◆ **Given records**
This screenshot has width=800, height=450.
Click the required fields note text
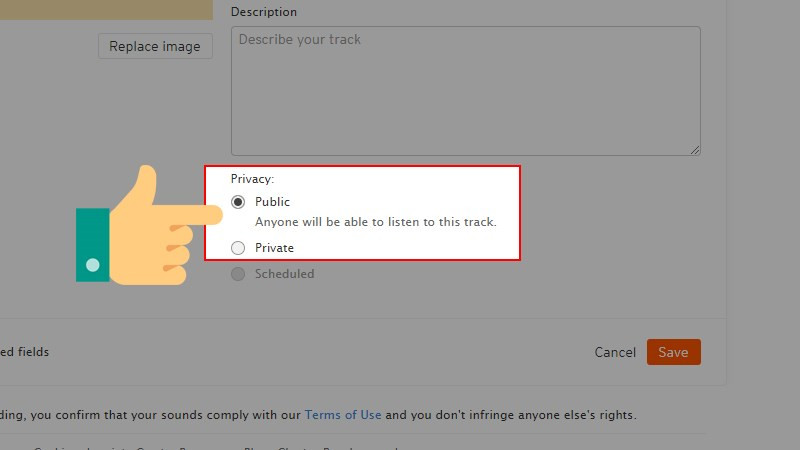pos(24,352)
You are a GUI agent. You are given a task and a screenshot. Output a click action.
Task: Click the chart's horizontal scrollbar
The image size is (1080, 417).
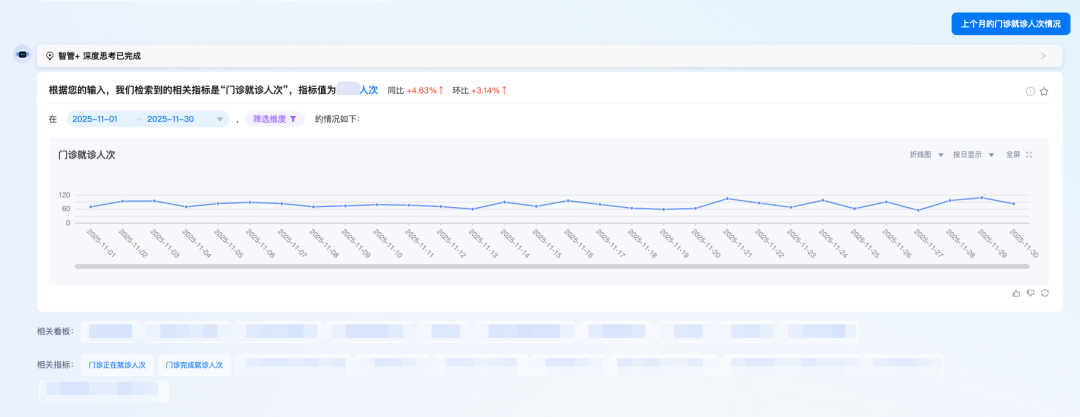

==

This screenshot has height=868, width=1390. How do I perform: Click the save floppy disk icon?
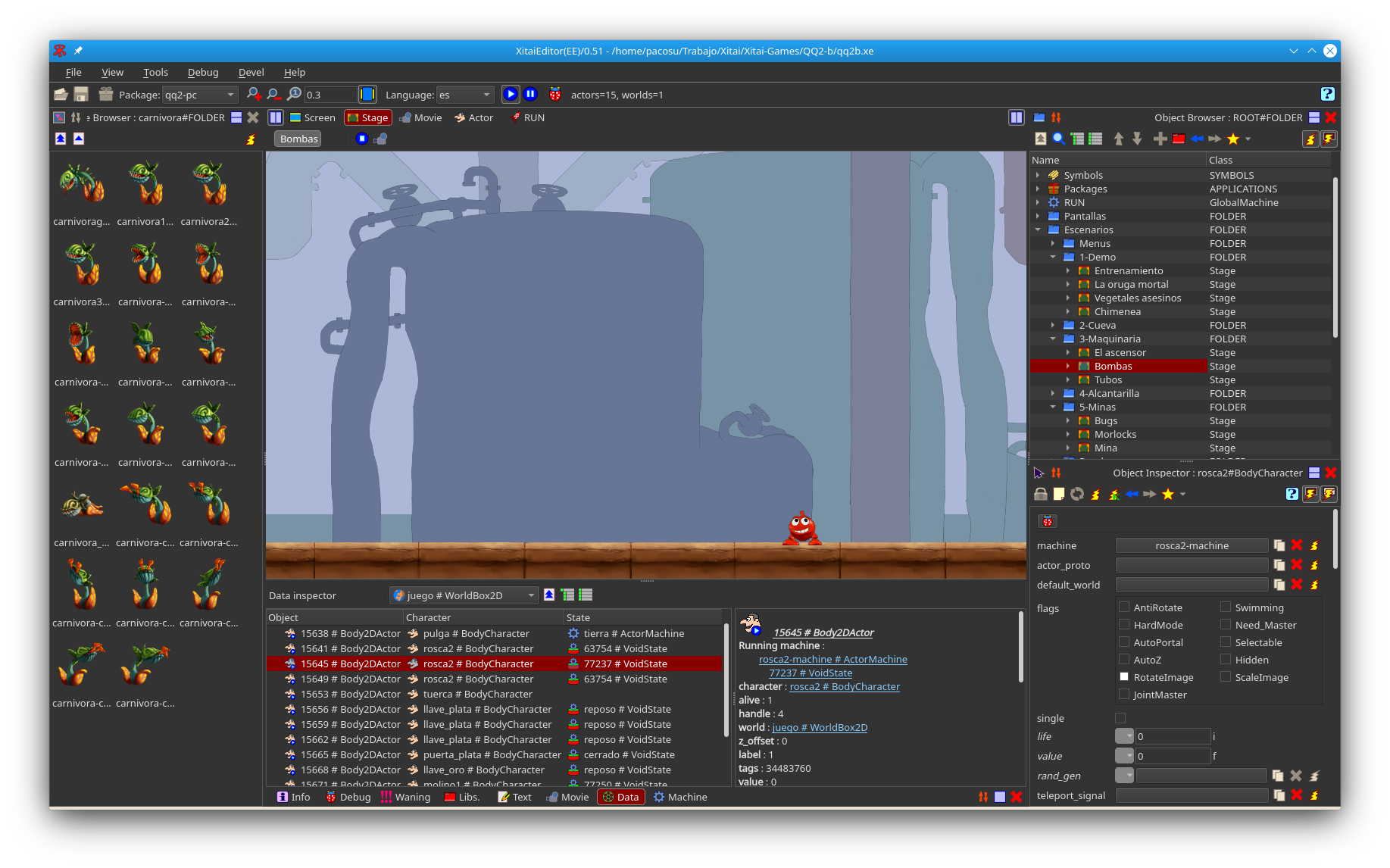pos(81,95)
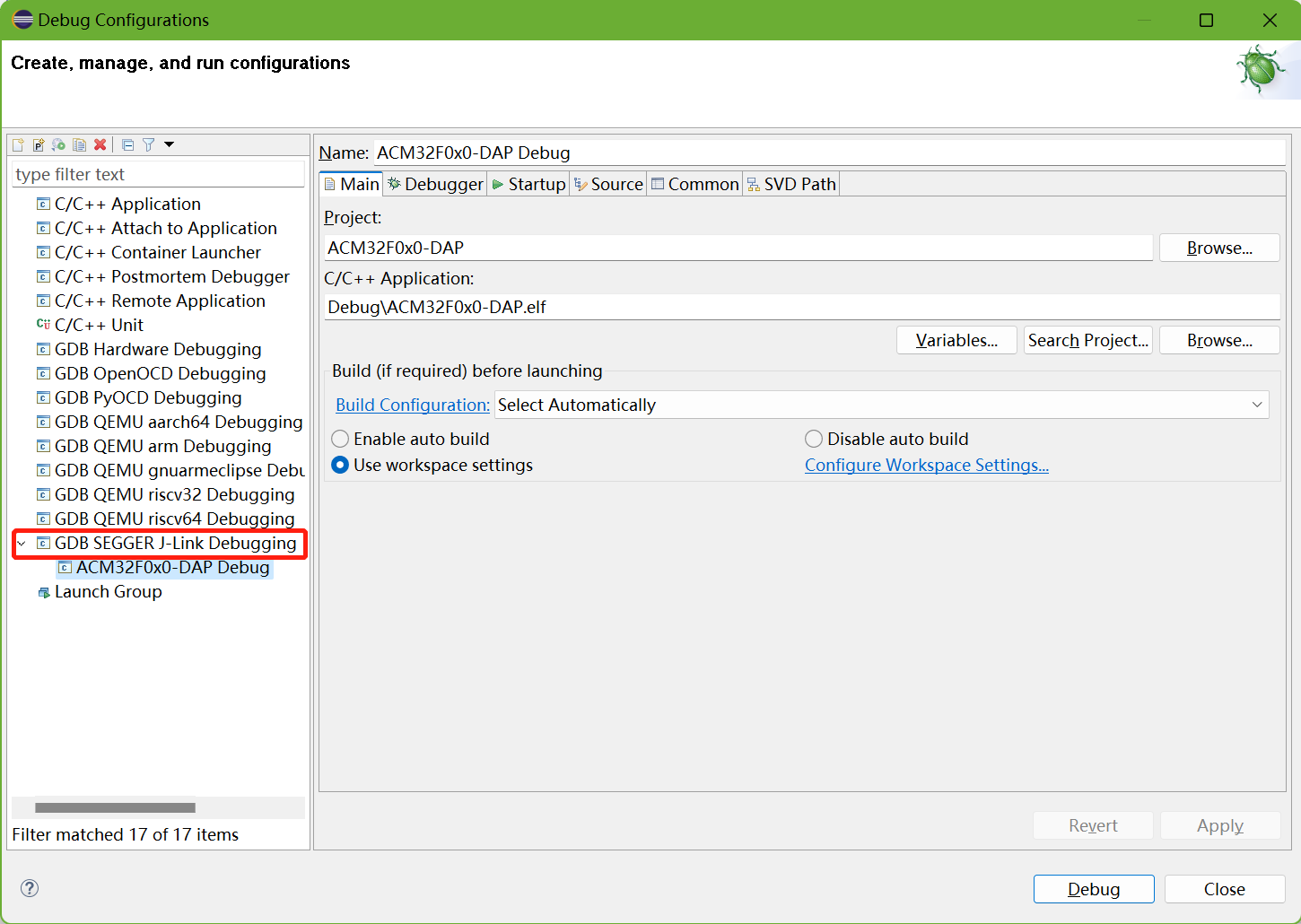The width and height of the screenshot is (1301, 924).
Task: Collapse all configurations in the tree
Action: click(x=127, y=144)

--

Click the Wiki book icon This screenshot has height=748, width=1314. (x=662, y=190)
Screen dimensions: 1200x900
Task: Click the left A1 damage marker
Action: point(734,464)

◆ **Assignment**
Above are records with pictures. Reproduce exactly only the lines from the line with "Click the required fields note text" through the line with "The image size is (1080, 417).", both ends included, and leave the pictures out.

◆ **Task solution**
Click the required fields note text
pos(24,352)
You are a GUI agent. You are given a task and a screenshot. Output a click action.
Task: Click the chart's horizontal scrollbar
The image size is (1080, 417).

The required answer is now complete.